:: INSTRUCTIONS ::
1: In the Michael Oher news article, copy the passage starting with "Oher filed a" and going on through "two decades ago.", switching "Monday" to "Tuesday".
2: Translate this sentence from the Michael Oher news article into Spanish: "Sean and Leigh Anne Tuohy intend to enter into a consent order to end the conservatorship, lawyer Randall Fishman told reporters on Wednesday."

:: TEXT FOR ANALYSIS ::
━━━━

MEMPHIS, Tenn. (AP) — A prominent Memphis couple with a longstanding relationship to former NFL player Michael Oher want to end a conservatorship that he’s challenging in court, their lawyers said.
Sean and Leigh Anne Tuohy intend to enter into a consent order to end the conservatorship, lawyer Randall Fishman told reporters on Wednesday.
Oher filed a petition Monday in a Tennessee probate court accusing the Tuohys of lying to him by having him sign papers making them his conservators rather than his adoptive parents nearly two decades ago.
Oher, now 37, wants a full accounting of assets considering his life story produced millions of dollars, though he says he received nothing from the Oscar-nominated movie “The Blind Side.” He accuses the Tuohys of falsely representing themselves as his adoptive parents, saying that he discovered in February 2023 that the conservatorship was not the arrangement he thought it was — and that it provided him no familial relationship to the Tuohys.
But the Tuohys’ attorneys said Oher knew very well that he had not been adopted. Fishman said Oher mentioned the Tuohys being conservators for him three times in “I Beat The Odds: From Homeless, To The Blind Side,” Oher’s first book in 2011.

━━━━

:: SOURCE INFORMATION ::
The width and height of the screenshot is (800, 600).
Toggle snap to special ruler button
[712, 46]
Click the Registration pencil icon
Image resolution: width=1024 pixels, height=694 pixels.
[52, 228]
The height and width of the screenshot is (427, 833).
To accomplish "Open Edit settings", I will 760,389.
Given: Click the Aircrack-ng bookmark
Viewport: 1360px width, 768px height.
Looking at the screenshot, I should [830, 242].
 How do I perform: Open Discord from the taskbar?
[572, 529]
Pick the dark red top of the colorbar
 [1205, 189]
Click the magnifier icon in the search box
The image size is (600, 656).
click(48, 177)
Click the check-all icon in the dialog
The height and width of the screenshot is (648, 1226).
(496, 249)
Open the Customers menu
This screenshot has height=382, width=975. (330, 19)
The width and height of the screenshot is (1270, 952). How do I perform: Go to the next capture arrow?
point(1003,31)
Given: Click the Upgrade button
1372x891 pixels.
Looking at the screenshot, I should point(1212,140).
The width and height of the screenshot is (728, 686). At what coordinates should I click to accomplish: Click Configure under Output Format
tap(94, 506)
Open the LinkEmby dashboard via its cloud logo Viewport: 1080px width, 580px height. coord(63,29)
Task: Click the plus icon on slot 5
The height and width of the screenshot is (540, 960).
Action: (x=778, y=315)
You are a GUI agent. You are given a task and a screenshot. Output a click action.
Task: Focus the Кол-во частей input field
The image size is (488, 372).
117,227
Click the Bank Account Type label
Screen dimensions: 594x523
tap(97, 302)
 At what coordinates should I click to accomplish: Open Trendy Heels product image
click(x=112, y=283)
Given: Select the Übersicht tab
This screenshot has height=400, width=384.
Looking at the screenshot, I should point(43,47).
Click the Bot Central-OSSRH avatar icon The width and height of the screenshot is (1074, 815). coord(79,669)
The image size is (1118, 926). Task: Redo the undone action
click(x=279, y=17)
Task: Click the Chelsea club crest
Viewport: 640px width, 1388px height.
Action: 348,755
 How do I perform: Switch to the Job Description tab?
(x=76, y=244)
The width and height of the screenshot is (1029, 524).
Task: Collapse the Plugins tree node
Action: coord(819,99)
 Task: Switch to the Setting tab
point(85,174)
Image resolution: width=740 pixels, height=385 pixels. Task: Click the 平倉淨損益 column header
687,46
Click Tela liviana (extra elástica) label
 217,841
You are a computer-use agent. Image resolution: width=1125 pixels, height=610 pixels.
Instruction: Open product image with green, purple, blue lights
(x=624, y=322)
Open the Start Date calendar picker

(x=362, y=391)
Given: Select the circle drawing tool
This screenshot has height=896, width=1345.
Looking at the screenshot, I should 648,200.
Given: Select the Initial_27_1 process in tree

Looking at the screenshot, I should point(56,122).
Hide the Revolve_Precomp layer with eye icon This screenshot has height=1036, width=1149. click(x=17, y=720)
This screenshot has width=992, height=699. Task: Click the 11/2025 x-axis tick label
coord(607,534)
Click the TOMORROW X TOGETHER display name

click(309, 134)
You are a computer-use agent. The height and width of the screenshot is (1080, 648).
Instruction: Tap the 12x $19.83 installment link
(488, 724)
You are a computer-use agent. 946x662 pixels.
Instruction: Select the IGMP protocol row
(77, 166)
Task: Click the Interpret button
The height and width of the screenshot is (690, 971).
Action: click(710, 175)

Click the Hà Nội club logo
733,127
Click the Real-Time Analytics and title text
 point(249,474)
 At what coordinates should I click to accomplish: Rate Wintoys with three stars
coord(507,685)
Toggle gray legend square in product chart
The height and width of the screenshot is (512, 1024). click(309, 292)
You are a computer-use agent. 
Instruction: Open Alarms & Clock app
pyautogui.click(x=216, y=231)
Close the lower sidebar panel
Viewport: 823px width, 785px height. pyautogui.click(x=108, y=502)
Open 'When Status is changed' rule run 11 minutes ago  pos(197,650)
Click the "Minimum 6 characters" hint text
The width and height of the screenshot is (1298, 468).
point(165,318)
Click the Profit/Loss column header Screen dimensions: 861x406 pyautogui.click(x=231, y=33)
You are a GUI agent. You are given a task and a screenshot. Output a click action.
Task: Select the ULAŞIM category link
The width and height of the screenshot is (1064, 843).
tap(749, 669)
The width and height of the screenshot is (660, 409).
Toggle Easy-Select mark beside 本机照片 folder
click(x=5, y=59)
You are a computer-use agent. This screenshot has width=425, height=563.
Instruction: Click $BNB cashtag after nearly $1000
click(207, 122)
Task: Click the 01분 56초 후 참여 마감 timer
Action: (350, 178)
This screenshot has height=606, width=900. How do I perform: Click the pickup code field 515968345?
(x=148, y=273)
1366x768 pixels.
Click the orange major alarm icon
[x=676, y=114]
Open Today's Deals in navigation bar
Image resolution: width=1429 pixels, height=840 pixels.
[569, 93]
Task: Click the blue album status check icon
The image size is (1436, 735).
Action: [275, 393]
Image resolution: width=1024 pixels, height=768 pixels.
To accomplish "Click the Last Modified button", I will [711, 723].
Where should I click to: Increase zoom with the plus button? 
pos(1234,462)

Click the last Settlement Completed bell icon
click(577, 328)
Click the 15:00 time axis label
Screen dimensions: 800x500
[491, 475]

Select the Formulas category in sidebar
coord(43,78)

━━━━

:: RESULTS ::
1:
Oher filed a petition Tuesday in a Tennessee probate court accusing the Tuohys of lying to him by having him sign papers making them his conservators rather than his adoptive parents nearly two decades ago.

2: Sean y Leigh Anne Tuohy tienen la intención de suscribir una orden de consentimiento para poner fin a la curatela, dijo el abogado Randall Fishman a los periodistas el miércoles.